Caixas de assistência se reúnem para discutir a crise no setor
PUBLICAÇÃO
sábado, 12 de julho de 1997
Da Redação 
Desde 1º de julho o telefone da Caixa de Assistência da Fundação Sanepar de Londrina (Assepas) não pára de tocar. Os motivos: os usuários enfrentam dificuldades para ser atendidos; cirurgias marcadas anteriormente são adiadas em cima da hora; e muito mais. O que nos preocupa são as dificuldades no atendimento dos casos de urgência. Situações como as de Vicente e Carmona têm sido uma constante, afirma Rosângela Medeiros, da Caixa da Sanepar.

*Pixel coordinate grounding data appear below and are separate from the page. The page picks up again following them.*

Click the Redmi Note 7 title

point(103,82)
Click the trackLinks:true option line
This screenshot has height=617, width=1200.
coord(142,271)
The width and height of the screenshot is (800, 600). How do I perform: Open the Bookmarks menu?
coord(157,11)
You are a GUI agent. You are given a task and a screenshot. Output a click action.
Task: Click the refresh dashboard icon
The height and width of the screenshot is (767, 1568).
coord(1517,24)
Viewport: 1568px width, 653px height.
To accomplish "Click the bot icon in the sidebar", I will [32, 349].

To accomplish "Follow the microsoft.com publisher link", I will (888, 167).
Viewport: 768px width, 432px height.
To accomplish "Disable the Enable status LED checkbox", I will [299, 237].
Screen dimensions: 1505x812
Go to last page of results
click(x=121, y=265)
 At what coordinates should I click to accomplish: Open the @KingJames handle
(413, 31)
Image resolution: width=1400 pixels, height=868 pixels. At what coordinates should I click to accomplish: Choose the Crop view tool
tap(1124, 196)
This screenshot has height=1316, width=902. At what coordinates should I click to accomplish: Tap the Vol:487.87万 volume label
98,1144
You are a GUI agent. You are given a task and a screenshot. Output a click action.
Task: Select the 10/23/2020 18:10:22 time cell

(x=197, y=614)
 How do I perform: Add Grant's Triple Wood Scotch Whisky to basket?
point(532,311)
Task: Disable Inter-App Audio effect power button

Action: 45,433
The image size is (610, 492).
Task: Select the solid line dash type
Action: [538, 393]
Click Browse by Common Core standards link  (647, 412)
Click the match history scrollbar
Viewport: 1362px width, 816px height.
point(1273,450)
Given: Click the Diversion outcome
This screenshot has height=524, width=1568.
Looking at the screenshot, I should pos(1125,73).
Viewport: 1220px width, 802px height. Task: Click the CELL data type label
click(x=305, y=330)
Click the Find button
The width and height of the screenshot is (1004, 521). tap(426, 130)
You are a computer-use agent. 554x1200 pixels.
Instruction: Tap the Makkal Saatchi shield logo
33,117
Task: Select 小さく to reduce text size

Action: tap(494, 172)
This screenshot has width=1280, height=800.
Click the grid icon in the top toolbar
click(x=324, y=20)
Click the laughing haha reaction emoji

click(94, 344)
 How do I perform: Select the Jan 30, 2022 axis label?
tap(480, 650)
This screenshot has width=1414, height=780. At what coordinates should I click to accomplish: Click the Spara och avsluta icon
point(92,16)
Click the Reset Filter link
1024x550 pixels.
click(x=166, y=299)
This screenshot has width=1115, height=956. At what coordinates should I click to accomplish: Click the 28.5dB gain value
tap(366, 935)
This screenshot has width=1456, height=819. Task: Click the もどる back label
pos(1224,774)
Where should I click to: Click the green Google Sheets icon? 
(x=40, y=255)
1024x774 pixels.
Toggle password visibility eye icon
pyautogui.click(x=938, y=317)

Ela acredita que, enquanto não houver um acordo entre a AML e a Assepar, a situação dos usuários do serviço vai continuar grave. Com a imposição da Lista de Procedimentos Médicos de 96, praticamente todos os médicos, laboratórios e hospitais estão se negando a atender pela Fundação. Nunca precisamos enfrentar este tipo de situação. Sempre houve negociação. A Caixa de Assistência da Fundação Sanepar tem cerca de 1.500 usuários em Londrina. A maioria dos funcionários da empresa recebe entre R$ 250 e R$ 400.
Rosângela Medeiros explica que, ao contrário dos convênios particulares e seguros de saúde, as caixas de assistência não visam lucro. O custo do atendimento médico-hospitalar e de exames é subsidiado pelas empresas, ficando uma parte a cargo dos funcionários. Com o aumento frequente dos procedimentos médicos, atualmente a Fundação da Sanepar responde por apenas 30% das consultas. Já foi o inverso, comenta. De acordo com a Fundação Sanepar, desde a criação do Plano Real o valor das consultas médicas no Paraná subiu três vezes, passando de R$ 12,40, no início do plano, para R$ 16,00. Depois sucessivamente para R$ 20,00 e R$ 25,00.
Até 30 de junho a Fundação Sanepar pagava R$ 25,00 a consulta médica. Exames laboratoriais e cirurgias, têm cobertura parcial ou total, de acordo com o salário do funcionário. Só em Londrina, a Fundação repassa R$ 90 mil por mês pelo atendimento médico dos funcionários e dependentes.
Na mesma situação dos usuários da Caixa de Assistência da Sanepar, estão cerca de 25 mil outros usuários das fundações de empresas como o Banco do Brasil, Caixa Econômica Federal, Copel etc. Por isso, na segunda-feira, chegam a cidade o presidente da Associação das Entidades Paranaenses de Benefícios Assistenciais (Assepas), Carlos Eduardo Ogliari, e o diretor Aderval Paulo Filho. A associação representa 26 instituições em todo o Paraná.
As caixas de assistência não podem ser colocadas nos mesmos parâmetros que os convênios particulares e seguros de saúde. Nós tentamos negociar com a AML, mas seus membros se mostraram inflexíveis, não aceitando nada menos que a implantação imediata da LPM-96 total, afirma Aderval Filho. Os dirigentes da Assepas vêm para se reunir com as várias caixas de assistência da Cidade, dar esclarecimentos sobre a situação e orientar sobre os procedimentos legais possíveis frente ao problema.